こんにちは。匿名組合出資の会計処理・税務処理にも強い、栃木・宇都宮のマロニエ会計事務所です。
皆様は節税対策として、銀行や大手リース会社から航空機リースの匿名組合商品を勧められたことはないでしょうか。
航空機リースにおける匿名組合スキームは、その高額な投資額と複雑な契約構造から、会計・税務の両面で専門的な知識と実務経験が求められる分野です。
特に、スキーム組成から運用期間中の処理、清算に至るまでの一連のプロセスにおける留意点を、具体的な事例を交えながら詳細に説明していきます。
なお、以下の解説の内容は、航空機以外のコンテナや船舶といった他の投資対象であっても同様です。
匿名組合と航空機リースの基礎知識
航空機リースにおける匿名組合スキームは、その柔軟な契約設計と税務上のメリットから、航空機投資の重要な手法として定着しています。
以下では、基本的な法的枠組みから実務上の処理に至るまで、体系的に解説していきます。
匿名組合の法的性質と基本構造
匿名組合は、商法第535条に規定される契約形態であり、営業者と匿名組合員の二者間の契約関係として成立します。
略して「TK」とも呼ばれたりします。
特徴は以下の通りです。
- 営業者による単独事業性
- 対外的な権利義務関係は全て営業者に帰属
- 匿名組合員の権利は営業者に対する債権的権利
- 損益分配の柔軟性
- 優先分配や損失限度額の設定が可能
- 期中償還などの柔軟な資金回収スキームの構築が可能
このような特徴により、匿名組合スキームは、投資家のニーズに応じた柔軟なストラクチャリングを可能とする有効な手段として活用されています。
航空機リースにおける匿名組合スキームの概要
銀行や大手リース会社が提供している航空機リースの匿名組合商品は、以下のような構造のものがほとんどかと思います。
- スキームの基本要素
- 営業者:航空機リース会社
- 出資者:機関投資家、事業会社等
- レッシー:航空会社
- 主要な契約関係
- 匿名組合契約:営業者と出資者の間で損益分配や意思決定権限を規定
- リース契約:営業者とレッシーとの間のリース条件を規定
- 融資契約:営業者が取引銀行と融資契約
レバレッジドリースとして、出資の他に金融機関からの借入を組み合わせることで投資可能金額のボリュームを増やし、出資者にとってより魅力的なリターン構造を実現することが可能となっています。
航空機リース匿名組合の会計実務
航空機リース匿名組合の会計実務では、組成から清算に至るまでの各段階で、適切な会計処理が求められます。

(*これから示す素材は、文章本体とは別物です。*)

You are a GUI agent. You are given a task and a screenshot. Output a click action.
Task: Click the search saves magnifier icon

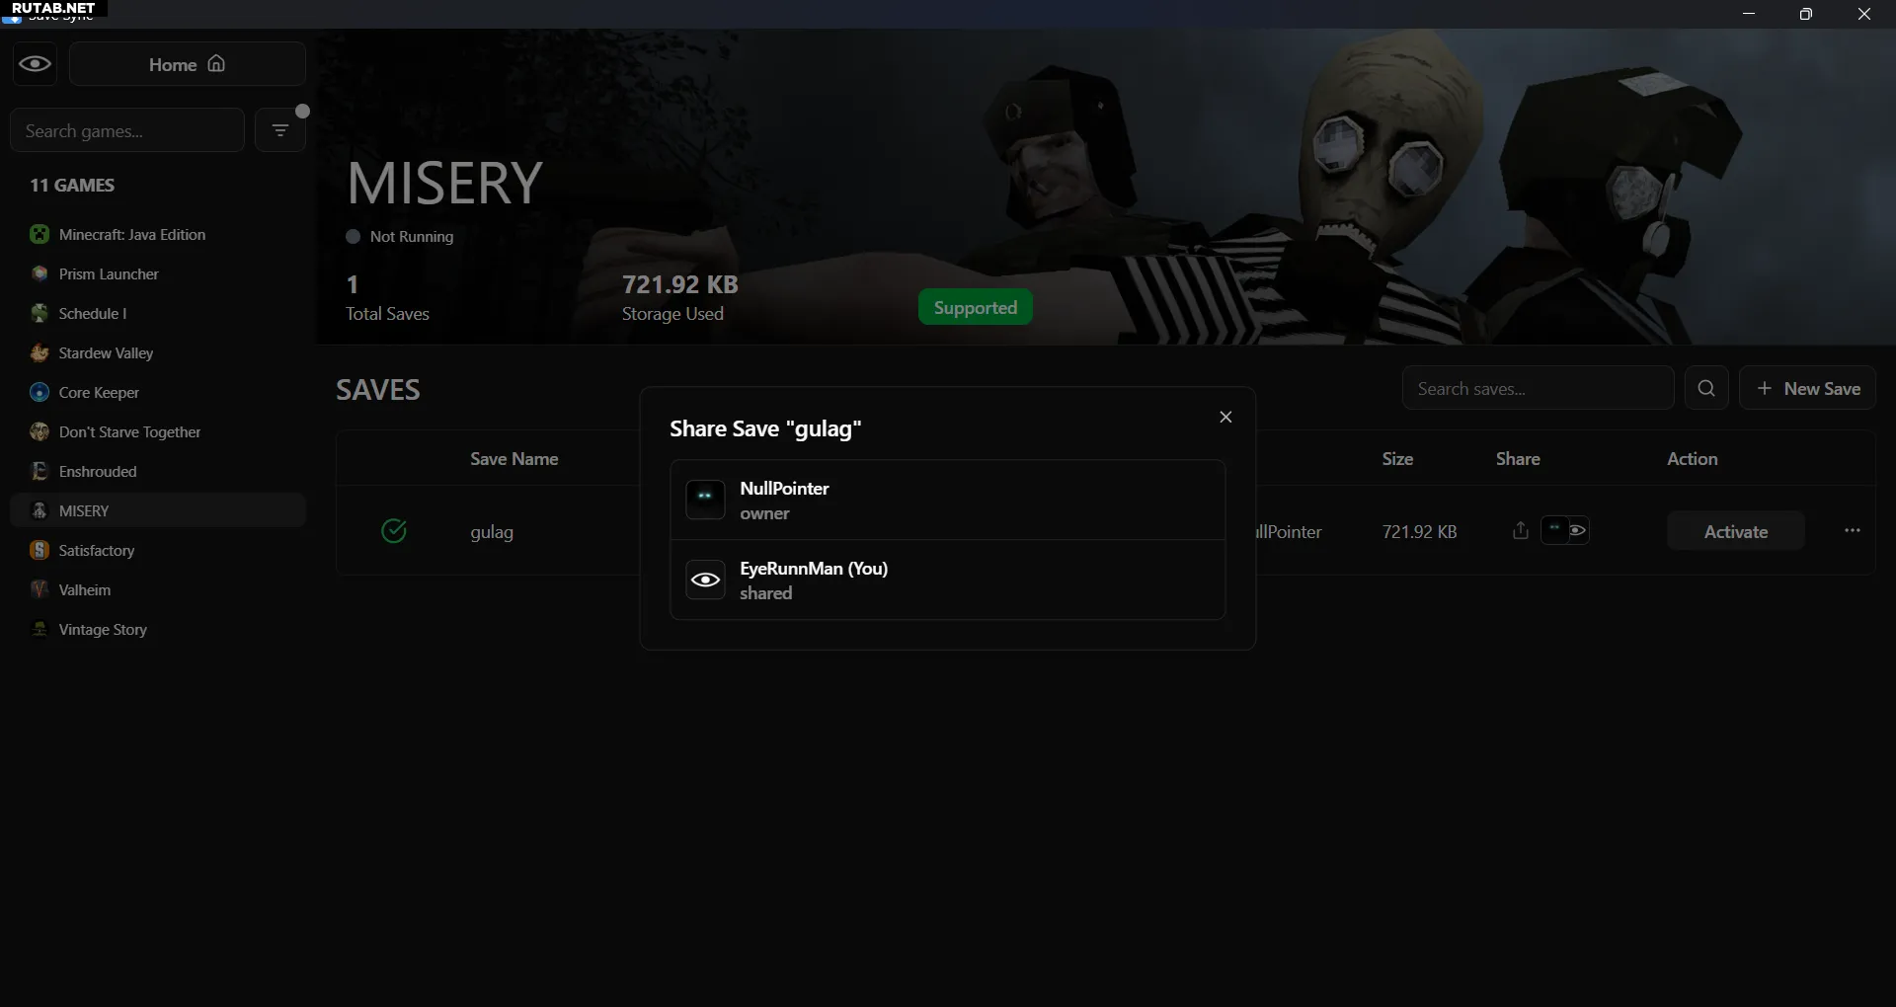point(1705,388)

以下では、実際に数値例を用いて、各時点の会計、税務処理を解説いたします。
なお、匿名組合の出資金に関する会計処理の方法はいくつかございますが、以下では匿名組合から生じた損益の取り込みについては出資金勘定を変動させず、未収金、未払金勘定で調整する方法を採用します。

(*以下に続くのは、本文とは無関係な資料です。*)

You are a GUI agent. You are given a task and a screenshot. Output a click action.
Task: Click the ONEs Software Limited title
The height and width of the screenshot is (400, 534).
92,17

また、リース会社(営業者)が組成する以下のような匿名組合を想定します。
組成時の会計処理
航空機リースの匿名組合を組成する際は、リース対象である航空機の取得費用や諸経費を賄うため、営業者は複数の投資家から出資を募ります。
この出資に関する会計処理は、組成時における最も基本的な取引となります。具体的な出資金の処理方法について説明していきます。
出資金の会計処理
航空機リースの匿名組合では、多額の出資を複数の組合員から募ることが一般的です。本事例では、ある法人の出資者が総出資額10億円の匿名組合商品に対して、1億円(10%)を出資したというケースを想定します。
出資者側の仕訳は以下となります。
(借) 匿名組合出資金 100,000,000 / (貸) 現金預金 100,000,000
出資として支払った金額は、資産(出資金勘定)に計上します。
また、予め匿名組合の出資契約だけしておき、実際の出資金の振込は後日となるケースもありますが、その場合は出資金振込日までの経過利息相当の金額を営業者から請求されるケースが多いです。

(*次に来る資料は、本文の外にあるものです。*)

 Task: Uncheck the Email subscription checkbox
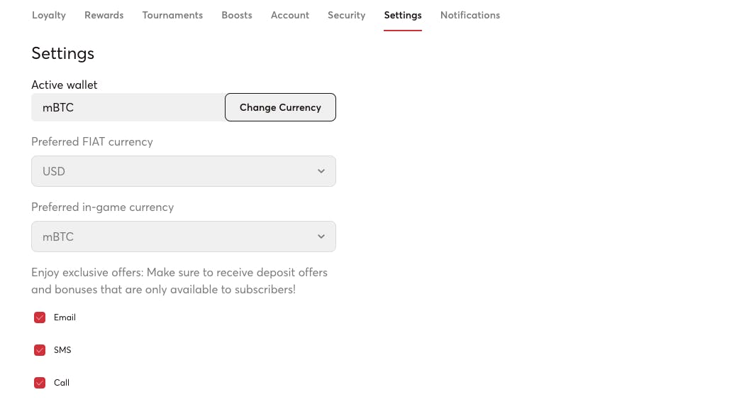tap(40, 317)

支払った経過利息相当額は、出資金を取得するために要した附随費用として、出資金勘定に含める処理が一般的かと思われます。
期中取引の会計処理
期中取引の会計処理においては、損益分配金の取り込みや出資の返還の処理が重要となります。
匿名組合の決算時の会計処理(1期目)
匿名組合は出資者から受け入れた出資金や銀行の借入金を利用して、航空機を購入します。
そして、その航空機を借り手(レッシー)である航空会社へリースして収入を得ます。
匿名組合には決算月が設けられ、決算月の度に匿名組合の決算書を作成して、出資者に報告を行います。
以下は、匿名組合の1期目の決算日を迎え、匿名組合が11億円の当期純損失を計上した場合の出資者側の仕訳です。
(借) 匿名組合事業分配損 110,000,000 / (貸) 未払金 110,000,000
匿名組合で生じた損益については、その出資割合に応じて匿名組合の出資者に帰属します。
本設例の場合は、匿名組合全体としては11億円の当期純損失を計上していますが、そのうち出資割合10%分の1.1億円が出資者の損失として帰属するかたちになります。
実務的には、匿名組合の決算月のタイミングで、銀行や大手リース会社から匿名組合の決算書が送付されてきますので、その決算書に基づいて自社に帰属する損益を決算に取り込むだけで経理処理を行うことができます。
【注意点:匿名組合の決算期と出資者の決算期にズレが生じる場合の取扱い】
なお、匿名組合の決算期と出資者の決算期にズレが生じるケースも多いです。その場合は原則として、匿名組合で生じた損益のうち、出資者の決算期に含まれる部分を期間対応させて出資者の損益の帰属額を求める必要があります。
例えば、匿名組合の決算期が2月で、出資者の決算期が9月の場合、出資者の決算においては、匿名組合の10月~9月分の損益を帰属させるかたちとなります。
しかしこれを求めてしまうと、出資者が多い匿名組合の場合に匿名組合側は各出資者の決算期に応じて都度都度損益計算を行う必要があり、非常に煩雑です。
そこで、法人税基本通達14-1-1の2の但書きで、出資者法人への個々の損益の帰属が当該損益発生後1年以内である場合などの一定の要件を満たす場合には、出資者法人への帰属させる損益額は、匿名組合の計算期間を基として計算して良いこととなっています。
実務上は、ほとんどこの但書きを使用して、匿名組合の計算期間ベースで損益を帰属させているのではないかと思います。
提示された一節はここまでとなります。